Search code examples
rstatisticsbayesianbeta-distribution

Compute the Bayes factor of an A/B test dataset in r


I am trying to compute the Bayes factor of an A/B test dataset that can be found here. However, I end up with a NaN because the beta coefficient evaluates to zero. In calculating the likelihoods, I am assuming that it follows the binomial distribution. Hence, I am following this formula:

likelihood = choose(n,k) * Beta(k+1,n-k+1)

The code can be found below

data <- read.csv(file="ab_data.csv", header=TRUE, sep=",")

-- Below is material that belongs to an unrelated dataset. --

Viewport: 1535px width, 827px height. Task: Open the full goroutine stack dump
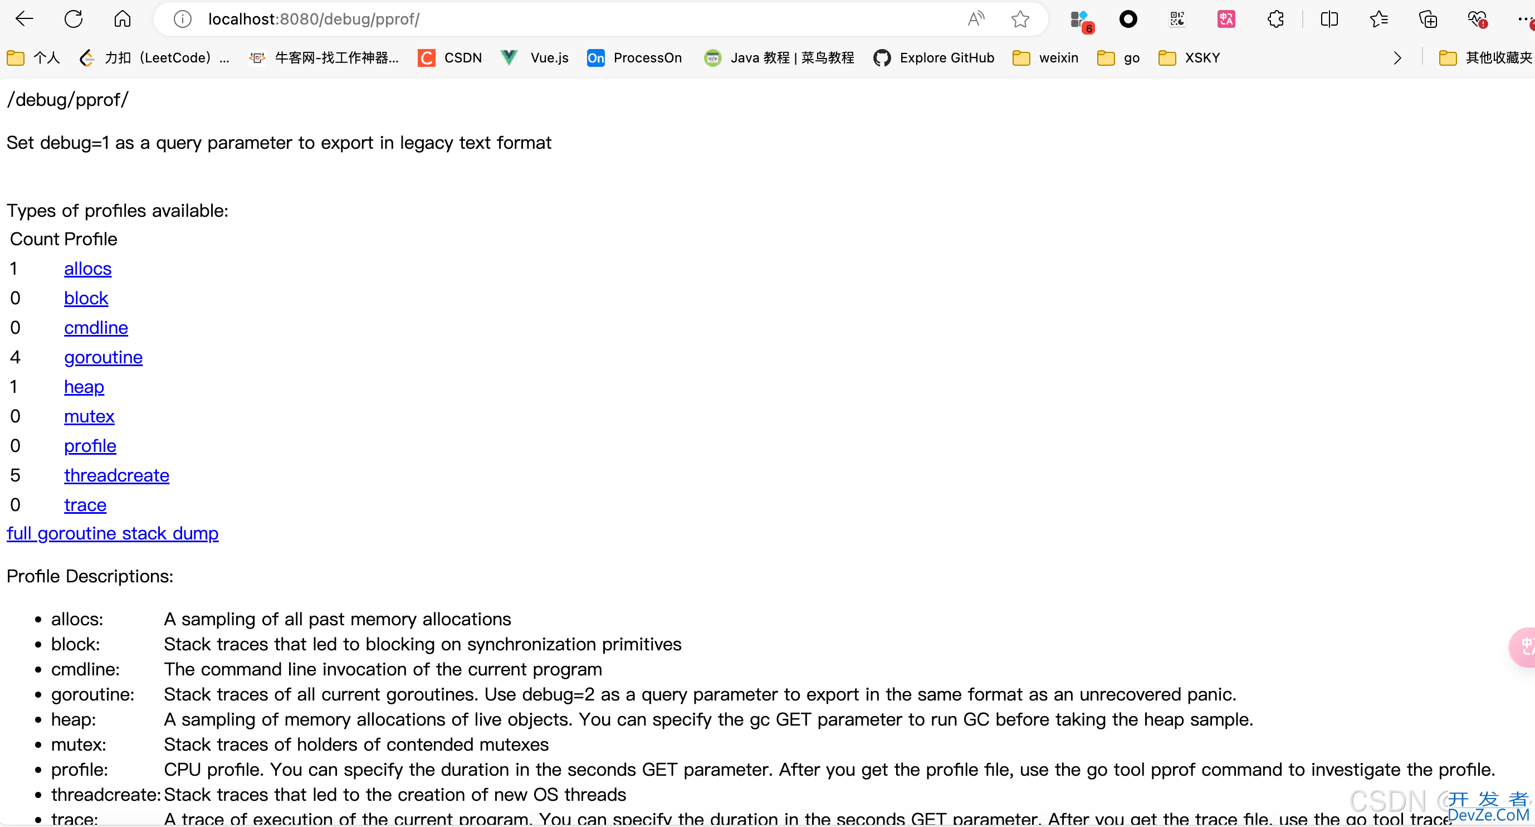click(112, 533)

control <- data[which(data$group == "control"),]
treatment <- data[which(data$group == "treatment"),]

#compute bayes factor 
n1 = nrow(control)
r1 = sum(control$converted)
n2 = nrow(treatment)
r2 = sum(treatment$converted)

likelihood_control <- choose(n1,r1) * beta(r1+1, n1-r1+1)
likelihood_treatment <- choose(n2,r2) * beta(r2+1, n2-r2+1)
bayes_factor <- likelihood_control/ likelihood_treatment
beta(r1+1, n1+r1+1)
beta(r2+1, n2-r2+1)
bayes_factor

Solution

  • As you observed, the problem is that the beta function is returning 0, but this is not because the likelihood is actually 0, it's just that the likelihood is so small the computer is storing it as 0. The second issue is that choose is returning Inf. Again, this is not because the value is actually infinite, it's just that R can't internally store values that large. The solution is to use logarithms, which grow much more slowly, and then exponentiate at the end. Below should work (I tested the logchoose function, and it seems to work)

    logchoose <- function(n, k){
      num <- sum(log(seq(n - k  + 1, n)))
      denom <- sum(log(1:k))
      return(num - denom)
    }
    
    likelihood_control <- logchoose(n1,r1) + lbeta(r1+1, n1-r1+1)
    likelihood_treatment <- logchoose(n2,r2) + lbeta(r2+1, n2-r2+1)
    bayes_factor <- exp(likelihood_control - likelihood_treatment)
    bayes_factor